Compared to the centralised past, India is a lot more federal now, but the Narendra Modi government sought to take it back to the old times. He embarked on a number of vertical programmes on subjects in which the states alone are the stakeholders. There’s nothing more imprudent than applying a ‘one-size-fits-all’ development model on the states that are in drastically different phases of development. A policy on education, sanitation or health that makes sense in a backward state such as Uttar Pradesh or Bihar may appear oxymoronic in Kerala or Tamil Nadu. Similarly usurping the tax autonomy rights of the states, in the name of uniform tax regimes, also have far-reaching negative consequences as states have realised post-GST.

The question is if India needs a national government for deciding the agendas of the states. For instance, Kerala didn’t want the health insurance scheme of the central government, but had to accept it for fear of losing the money that came with it. The West Bengal government outrightly rejected it. Similarly, Tamil Nadu is bitterly opposed to NEET, and even waged political battles to stop it because it affected the state’s brilliant legacy of educational autonomy, but had to fall in because the central government wouldn’t listen.
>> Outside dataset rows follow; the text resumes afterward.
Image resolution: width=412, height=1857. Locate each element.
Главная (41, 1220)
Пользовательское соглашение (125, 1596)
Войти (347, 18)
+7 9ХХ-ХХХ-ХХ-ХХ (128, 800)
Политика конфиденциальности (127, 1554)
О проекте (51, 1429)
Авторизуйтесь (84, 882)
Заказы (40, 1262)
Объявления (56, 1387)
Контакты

In fact, the NEET issue wouldn’t have arisen had Indira Gandhi not taken education out of the state list and put it in the concurrent list during her centralisation spree of the 1970s. Given a choice, the DMK would want to bring it back to the state list. If the states had a controlling stake in the central government, these decisions wouldn’t have happened.

That’s the relevance of a coalition government.
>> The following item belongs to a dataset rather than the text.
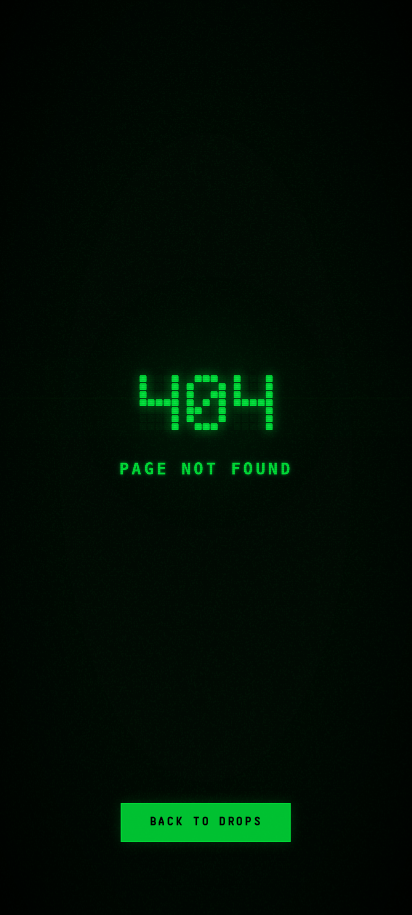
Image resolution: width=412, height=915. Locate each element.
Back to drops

In other words, a coalition government that is controlled by regional parties is a way of reclaiming the real India. There will be conflicts and uncertainties, but there will also be accountability and autonomy that a federal system envisages.

Now what remains to be seen is if the BJP – in case the NDA doesn’t have sufficient numbers – is going to present itself as a single largest party and repeat a 1996 AB Vajpayee-style fatal leap or succeed like it did in 1998. Or if the country is going to witness yet another coalition – failure similar to those of 1979, 1989 and 1996-98.

No other party than the Congress embodies the reality of regionalisation and coalition better. The party that once claimed (Kolkata plenary, 1997) that it “has the will and capacity to ensure and acquire the support of the people of this country for a stable one-party government” today is more eager than anybody else to form a coalition government.

The author, a former journalist and UNDP Senior Adviser in the Asia Pacific, is presently based out of Chennai and Thiruvananthapuram.

Views expressed are the author's own.